### EXERCISE GOAL:
Begin at the line containing "[Toggle Menu] (385, 70)" in the records below, end at the line containing "[button] (839, 447)", and retype each line in that span exactly. No other line and no image should appear.

### DATA FOR ANALYSIS:

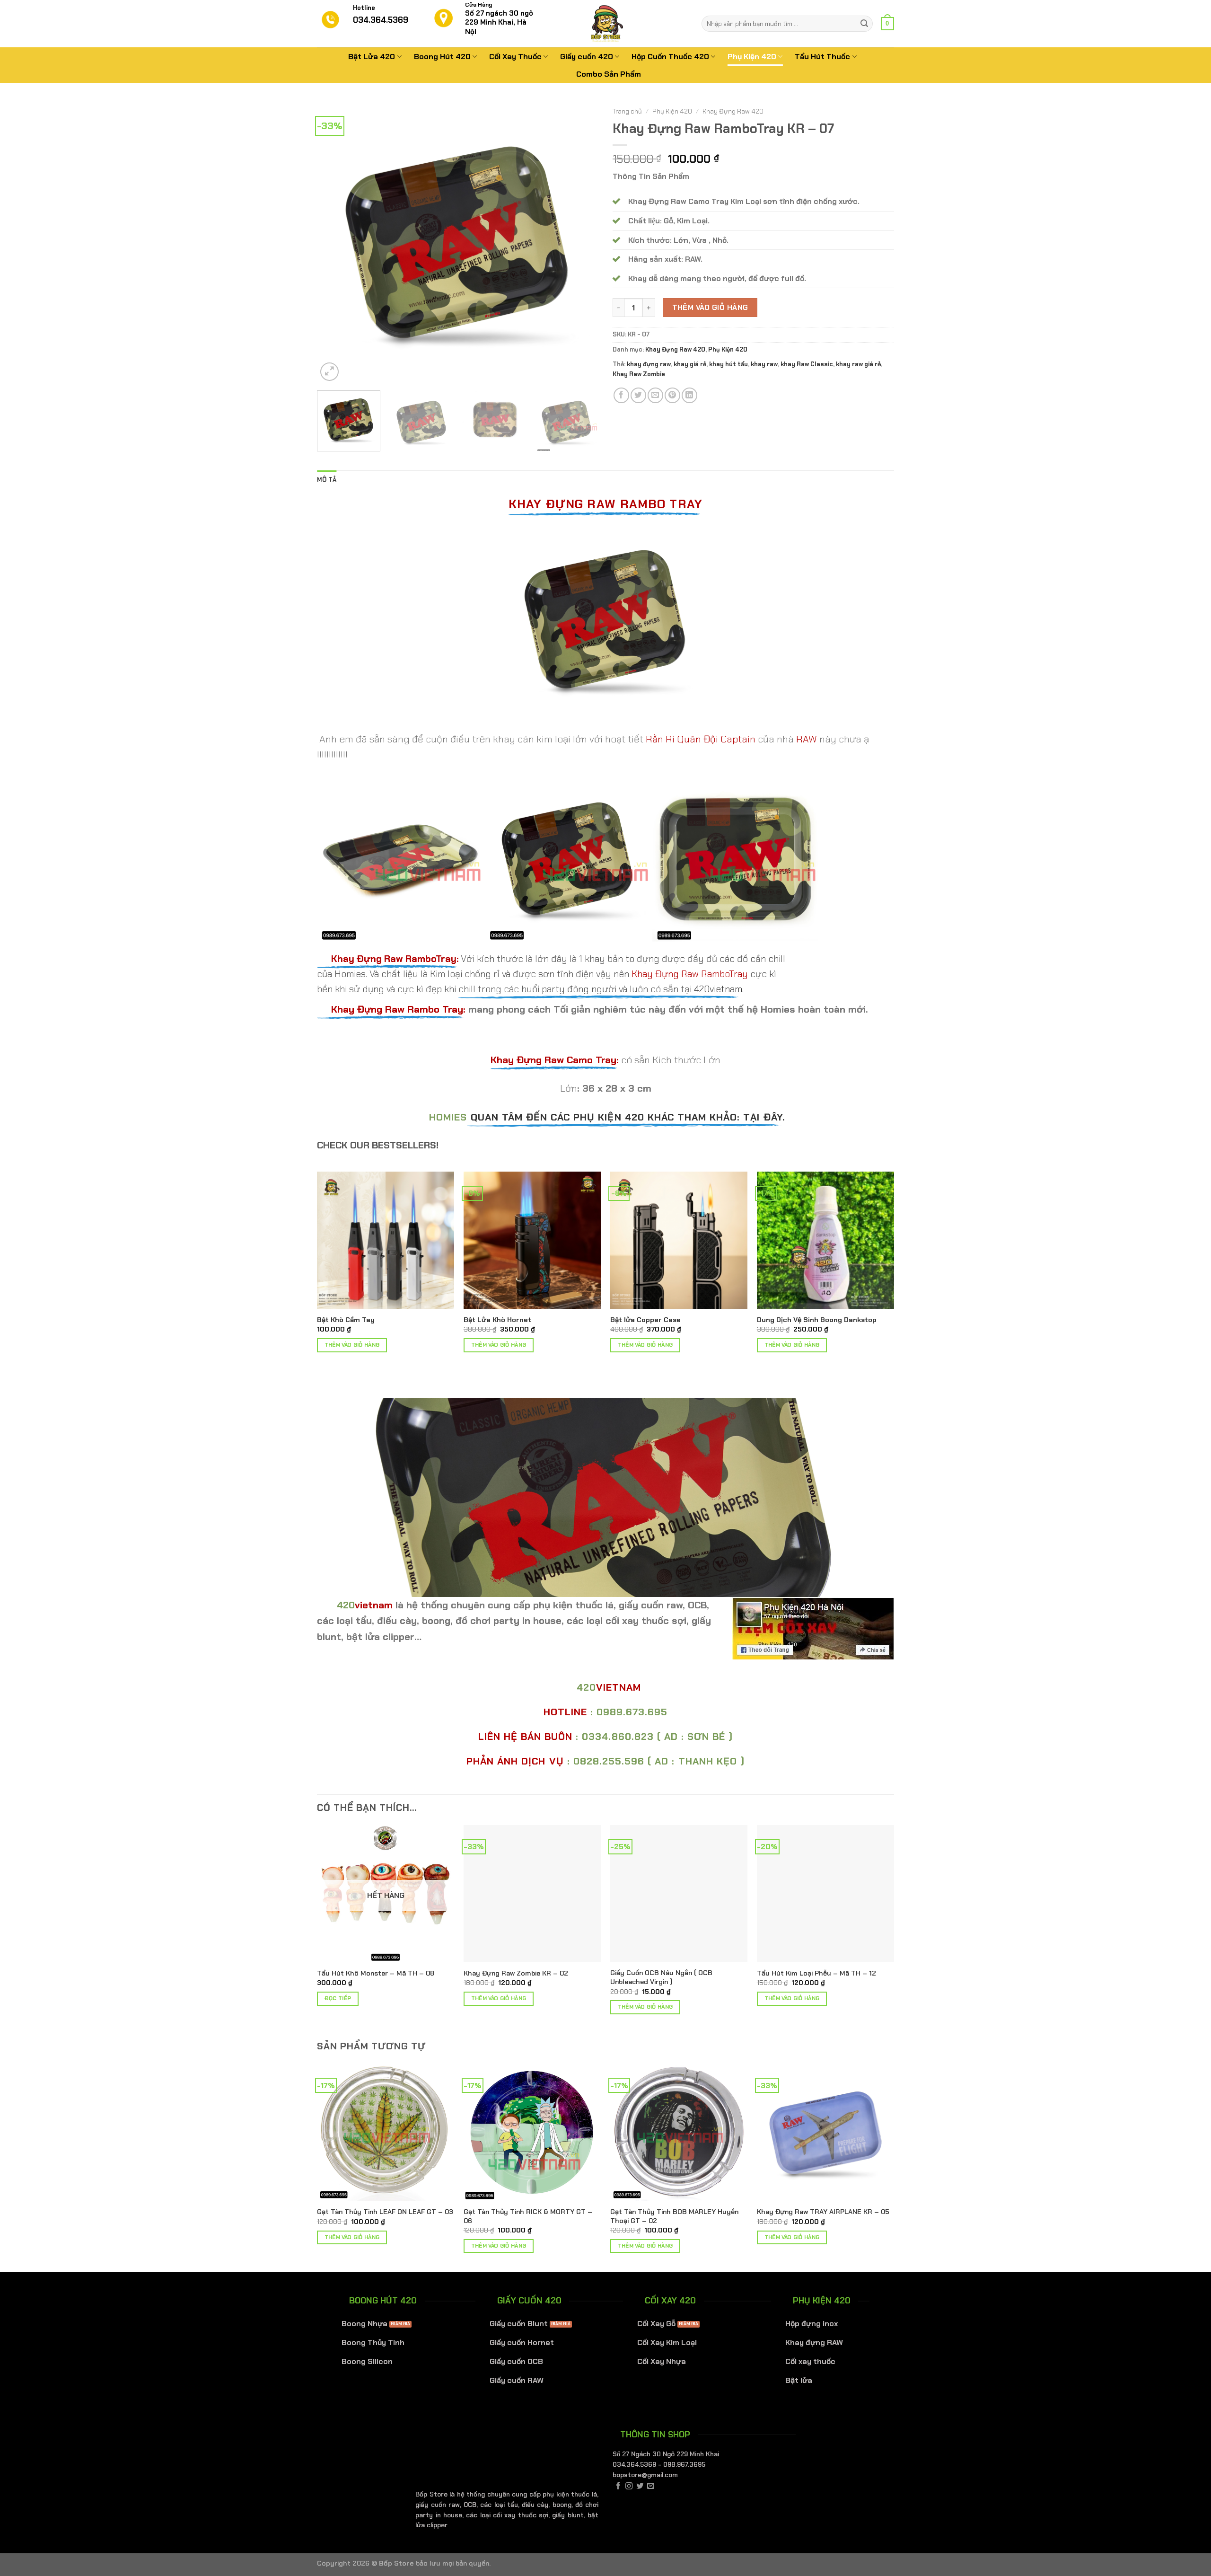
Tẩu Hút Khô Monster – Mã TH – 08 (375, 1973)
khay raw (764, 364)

...

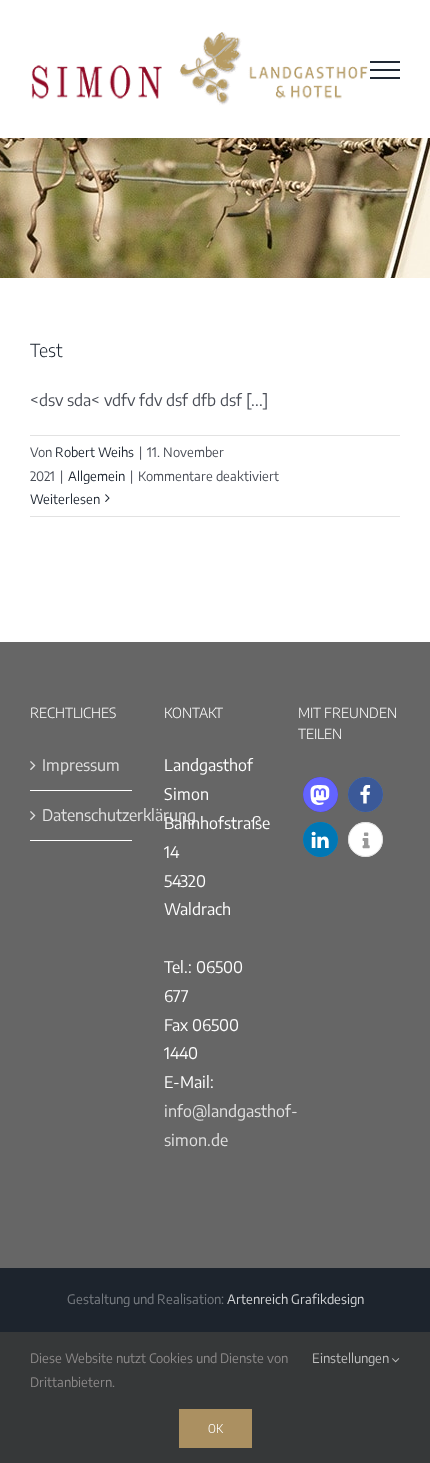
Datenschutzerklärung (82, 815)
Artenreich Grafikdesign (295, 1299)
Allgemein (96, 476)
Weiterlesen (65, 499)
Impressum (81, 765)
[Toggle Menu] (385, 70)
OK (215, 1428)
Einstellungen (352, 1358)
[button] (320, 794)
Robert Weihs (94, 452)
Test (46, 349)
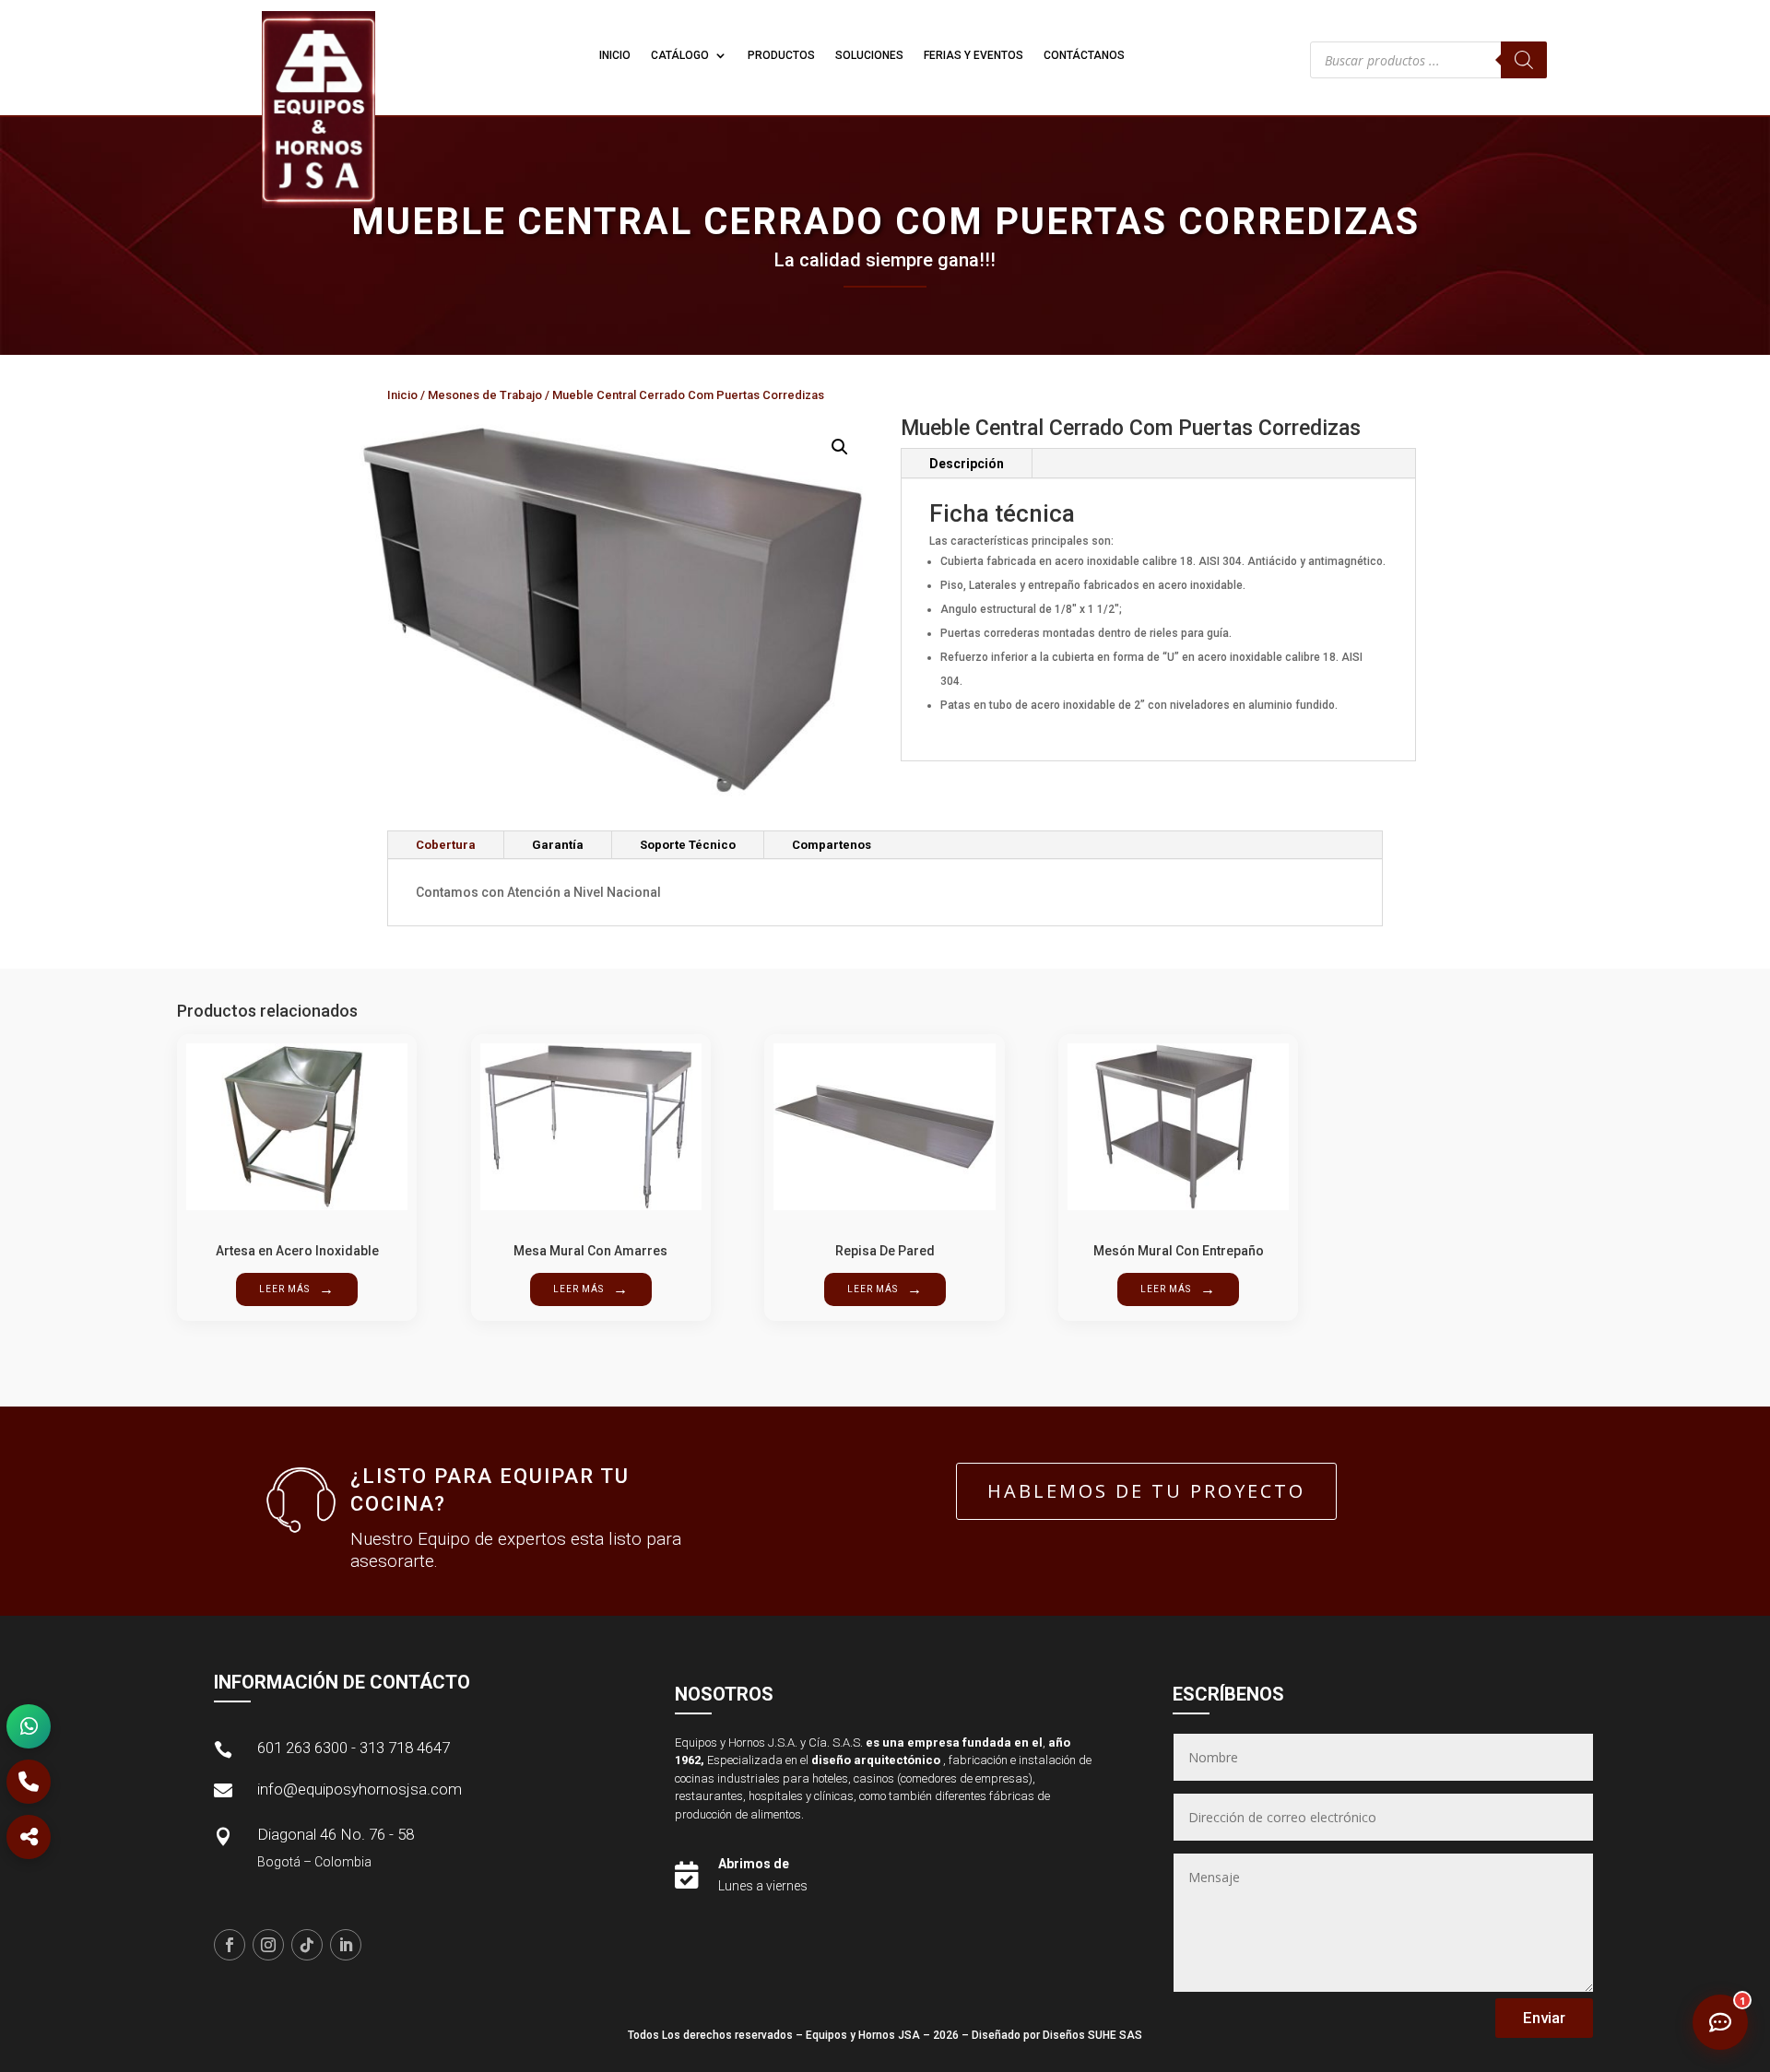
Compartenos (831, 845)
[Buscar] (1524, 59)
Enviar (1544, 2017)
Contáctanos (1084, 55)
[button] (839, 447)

### ANSWER AREA:
[Toggle Menu] (385, 70)
OK (215, 1428)
Einstellungen (352, 1358)
[button] (320, 794)
Robert Weihs (94, 452)
Test (46, 349)
Compartenos (831, 845)
[Buscar] (1524, 59)
Enviar (1544, 2017)
Contáctanos (1084, 55)
[button] (839, 447)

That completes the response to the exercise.